* _Provided records_:

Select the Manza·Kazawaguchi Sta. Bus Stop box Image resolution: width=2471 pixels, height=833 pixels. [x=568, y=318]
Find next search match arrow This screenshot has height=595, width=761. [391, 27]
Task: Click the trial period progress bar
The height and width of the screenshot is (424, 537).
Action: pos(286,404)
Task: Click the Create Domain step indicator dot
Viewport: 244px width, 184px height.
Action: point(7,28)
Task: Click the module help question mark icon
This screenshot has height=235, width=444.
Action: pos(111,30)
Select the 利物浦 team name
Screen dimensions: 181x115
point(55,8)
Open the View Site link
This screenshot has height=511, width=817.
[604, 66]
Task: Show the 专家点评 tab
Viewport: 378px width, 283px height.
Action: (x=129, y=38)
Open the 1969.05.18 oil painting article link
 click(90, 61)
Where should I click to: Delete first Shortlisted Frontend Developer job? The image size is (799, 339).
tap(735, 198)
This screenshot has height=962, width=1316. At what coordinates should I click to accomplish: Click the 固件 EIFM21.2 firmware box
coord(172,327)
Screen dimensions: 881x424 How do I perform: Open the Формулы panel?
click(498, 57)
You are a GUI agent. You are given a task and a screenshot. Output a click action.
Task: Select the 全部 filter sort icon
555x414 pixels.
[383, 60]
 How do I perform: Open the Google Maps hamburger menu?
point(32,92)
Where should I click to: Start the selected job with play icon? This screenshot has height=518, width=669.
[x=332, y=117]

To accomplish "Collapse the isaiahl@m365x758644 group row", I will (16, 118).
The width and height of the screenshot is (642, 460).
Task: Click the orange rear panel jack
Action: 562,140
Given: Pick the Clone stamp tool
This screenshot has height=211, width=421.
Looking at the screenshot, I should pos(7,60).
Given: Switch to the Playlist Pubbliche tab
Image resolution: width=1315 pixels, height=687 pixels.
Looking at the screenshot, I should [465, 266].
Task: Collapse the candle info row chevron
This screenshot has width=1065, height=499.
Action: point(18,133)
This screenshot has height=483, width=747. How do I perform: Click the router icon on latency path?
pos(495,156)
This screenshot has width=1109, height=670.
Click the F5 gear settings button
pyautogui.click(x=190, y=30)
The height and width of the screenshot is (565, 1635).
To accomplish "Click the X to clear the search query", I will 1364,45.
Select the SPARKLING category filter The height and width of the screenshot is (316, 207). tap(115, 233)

* _Exercise requirements_:
Reproduce the records above in full, substituting "Display" for "Viewport" at each occurrence and leaving everything else unchanged.

* _Right answer_:
Select the Manza·Kazawaguchi Sta. Bus Stop box Image resolution: width=2471 pixels, height=833 pixels. [x=568, y=318]
Find next search match arrow This screenshot has height=595, width=761. [391, 27]
Task: Click the trial period progress bar
The height and width of the screenshot is (424, 537).
Action: pos(286,404)
Task: Click the Create Domain step indicator dot
Display: 244px width, 184px height.
Action: point(7,28)
Task: Click the module help question mark icon
This screenshot has height=235, width=444.
Action: pos(111,30)
Select the 利物浦 team name
Screen dimensions: 181x115
point(55,8)
Open the View Site link
This screenshot has height=511, width=817.
[604, 66]
Task: Show the 专家点评 tab
Display: 378px width, 283px height.
Action: (x=129, y=38)
Open the 1969.05.18 oil painting article link
 click(90, 61)
Where should I click to: Delete first Shortlisted Frontend Developer job? The image size is (799, 339).
tap(735, 198)
This screenshot has height=962, width=1316. At what coordinates should I click to accomplish: Click the 固件 EIFM21.2 firmware box
coord(172,327)
Screen dimensions: 881x424 How do I perform: Open the Формулы panel?
click(498, 57)
You are a GUI agent. You are given a task and a screenshot. Output a click action.
Task: Select the 全部 filter sort icon
555x414 pixels.
[383, 60]
 How do I perform: Open the Google Maps hamburger menu?
point(32,92)
Where should I click to: Start the selected job with play icon? This screenshot has height=518, width=669.
[x=332, y=117]

To accomplish "Collapse the isaiahl@m365x758644 group row", I will (16, 118).
The width and height of the screenshot is (642, 460).
Task: Click the orange rear panel jack
Action: 562,140
Given: Pick the Clone stamp tool
This screenshot has height=211, width=421.
Looking at the screenshot, I should pos(7,60).
Given: Switch to the Playlist Pubbliche tab
Image resolution: width=1315 pixels, height=687 pixels.
Looking at the screenshot, I should [465, 266].
Task: Collapse the candle info row chevron
This screenshot has width=1065, height=499.
Action: point(18,133)
This screenshot has height=483, width=747. How do I perform: Click the router icon on latency path?
pos(495,156)
This screenshot has width=1109, height=670.
Click the F5 gear settings button
pyautogui.click(x=190, y=30)
The height and width of the screenshot is (565, 1635).
To accomplish "Click the X to clear the search query", I will 1364,45.
Select the SPARKLING category filter The height and width of the screenshot is (316, 207). tap(115, 233)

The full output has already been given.